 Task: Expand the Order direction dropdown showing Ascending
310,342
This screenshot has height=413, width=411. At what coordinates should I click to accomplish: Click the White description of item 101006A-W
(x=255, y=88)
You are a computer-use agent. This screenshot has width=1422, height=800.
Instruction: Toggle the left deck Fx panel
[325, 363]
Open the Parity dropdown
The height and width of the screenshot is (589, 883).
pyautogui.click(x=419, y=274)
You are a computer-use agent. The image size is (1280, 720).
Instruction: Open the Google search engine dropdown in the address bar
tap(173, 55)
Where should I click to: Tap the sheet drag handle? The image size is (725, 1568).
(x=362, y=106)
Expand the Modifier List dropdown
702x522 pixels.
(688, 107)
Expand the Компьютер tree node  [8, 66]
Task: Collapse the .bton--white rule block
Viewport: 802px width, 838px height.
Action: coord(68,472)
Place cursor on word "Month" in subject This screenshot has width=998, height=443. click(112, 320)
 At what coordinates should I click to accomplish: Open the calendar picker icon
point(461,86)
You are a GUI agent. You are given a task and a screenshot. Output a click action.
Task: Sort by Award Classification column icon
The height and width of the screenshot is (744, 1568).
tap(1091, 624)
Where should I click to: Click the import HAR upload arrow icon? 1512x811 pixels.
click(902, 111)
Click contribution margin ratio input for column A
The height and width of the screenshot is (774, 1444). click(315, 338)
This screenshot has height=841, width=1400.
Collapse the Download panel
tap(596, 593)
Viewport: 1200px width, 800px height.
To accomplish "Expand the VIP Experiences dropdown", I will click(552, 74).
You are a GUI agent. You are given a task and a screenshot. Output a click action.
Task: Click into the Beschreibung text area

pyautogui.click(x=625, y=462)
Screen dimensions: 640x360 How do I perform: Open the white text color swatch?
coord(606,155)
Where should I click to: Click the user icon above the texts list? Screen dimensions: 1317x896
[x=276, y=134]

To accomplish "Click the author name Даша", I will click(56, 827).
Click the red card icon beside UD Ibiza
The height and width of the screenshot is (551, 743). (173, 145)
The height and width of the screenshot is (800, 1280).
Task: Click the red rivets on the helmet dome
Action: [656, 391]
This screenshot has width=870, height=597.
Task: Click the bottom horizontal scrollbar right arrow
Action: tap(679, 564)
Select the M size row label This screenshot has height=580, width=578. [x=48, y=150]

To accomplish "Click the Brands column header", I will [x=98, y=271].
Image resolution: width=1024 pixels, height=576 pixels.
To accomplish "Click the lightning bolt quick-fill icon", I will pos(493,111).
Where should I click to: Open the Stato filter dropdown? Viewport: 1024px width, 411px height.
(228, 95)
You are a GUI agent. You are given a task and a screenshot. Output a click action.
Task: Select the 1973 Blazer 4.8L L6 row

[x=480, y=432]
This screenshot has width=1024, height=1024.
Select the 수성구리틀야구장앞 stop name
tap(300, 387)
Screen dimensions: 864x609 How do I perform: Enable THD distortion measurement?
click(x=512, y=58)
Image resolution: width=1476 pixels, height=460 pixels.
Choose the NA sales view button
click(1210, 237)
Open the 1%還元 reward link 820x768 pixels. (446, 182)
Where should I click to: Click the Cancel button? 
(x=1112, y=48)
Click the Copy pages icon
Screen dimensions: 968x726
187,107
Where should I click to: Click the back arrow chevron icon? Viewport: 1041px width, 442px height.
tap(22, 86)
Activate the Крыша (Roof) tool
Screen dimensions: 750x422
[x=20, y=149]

Activity | Every line of the material that holds the word "computer" must be found and copied.

Response box |
You are a computer-use agent. This screenshot has width=1422, height=800.
You are a computer-use agent. The image size is (1280, 720).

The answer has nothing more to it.